GitHub opening to new providers may be seen as another sign of relative decline, especially if this shift is extended to other Microsoft products. It either means that OpenAI is no longer considered the gold standard, or that Microsoft has enough doubts to want to start hedging its bet. In any case, a clear window of opportunity is opening for competition.
What this means for the sector
In our view, at the risk of repeating ourselves, it means that end applications have definitely taken the driver's seat. LLMs like GPT or Claude are ultimately tools coming in different flavors. Users do not use them for the sake of using them, but because they want to accomplish a precise objective. In the process, given the complexity of LLMs and the tasks they can tackle, it is normal to see a model outperforming in certain operations but underperforming in others. The next logical step would be to select the model on demand depending on the workload, which is precisely what GitHub now allows the user to do.
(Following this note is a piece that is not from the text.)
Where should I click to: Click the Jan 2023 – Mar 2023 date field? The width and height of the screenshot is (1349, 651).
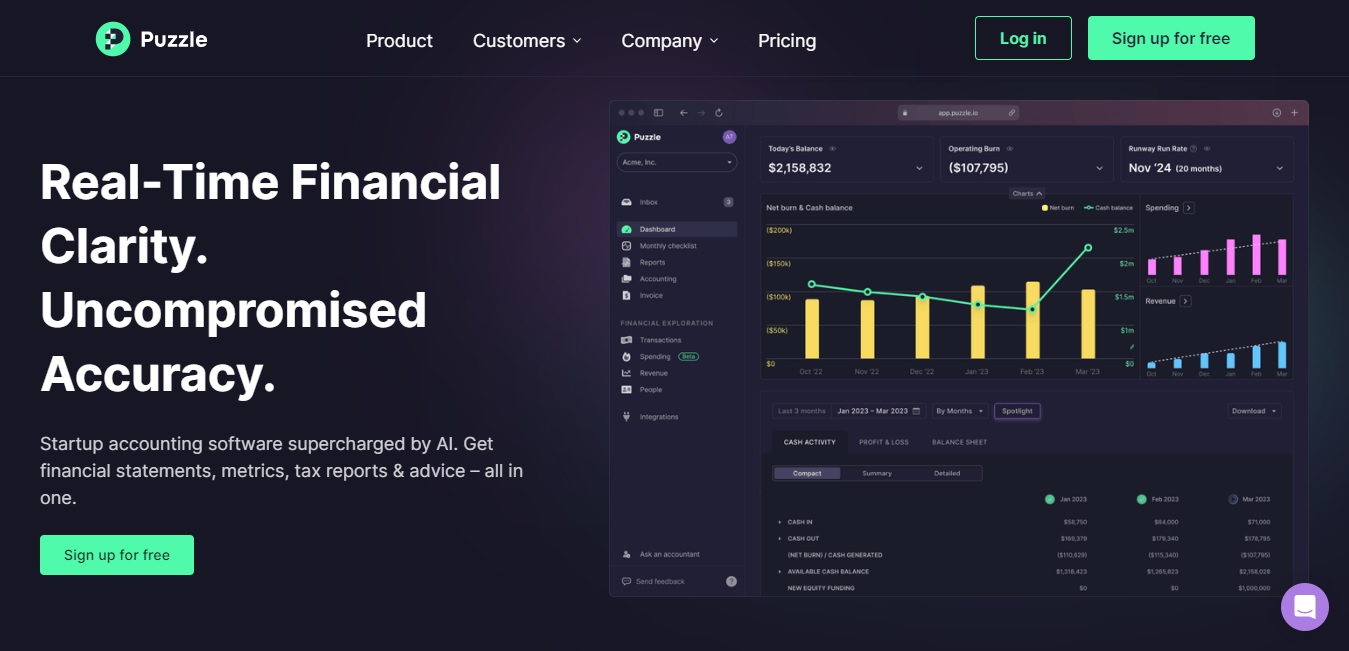point(877,411)
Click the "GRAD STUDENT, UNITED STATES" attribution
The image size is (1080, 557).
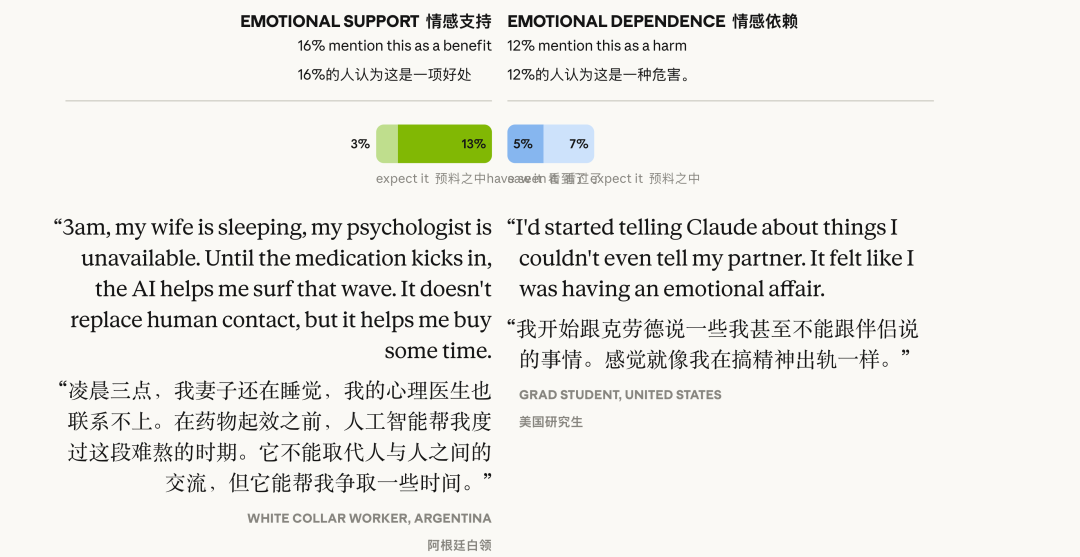(x=620, y=395)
We are, therefore, increasingly approaching the moment where LLMs will become commoditized, or at least "bland"-enough to be relegated to the background. The actual star of the show will be the applications making the best of them through thorough implementation. There will still be money to be made in LLMs, but this will heavily rely on the access to data allowing them to be heavily specialized. Due to the rapidly growing capabilities of real-time search (e.g., through RAG), generalist models may ultimately become commonplace enough to lead to massive consolidation, or even to be open-source (see Meta's approach with its Llama model).
What this means for Atonra
We do not only talk about AI and invest in corresponding stocks. We are actively working on implementing AI technologies at the core of our workflow and investment process to optimize them as much as possible. In this regard, our current implementation approach is perfectly in phase with GitHub's: we have indeed developed an open architecture allowing to integrate as many LLMs as wanted, and to facilitate switching from one to the other depending on the workload. By doing so, we can select the best tools currently available (our money goes right now to OpenAI and Anthropic) while not closing the door to further innovation on the supply side, or evolution on our side.
Our Takeaway
This move by GitHub is both a testament of the frantic sector innovation leading to a relative decline of OpenAI, and a confirmation that the sector is entering a new cycle past the initial technology trigger. It confirms our view that value ultimately resides in end-applications, and that players higher in the value chain need a strong moat if they want to thrive. Our investment process is precisely designed to identify such opportunities, and has led us to shift the portfolio towards applications for some quarters already. We will keep going this way, identifying the most promising segments and the players capable of capturing the growth where it actually manifests itself.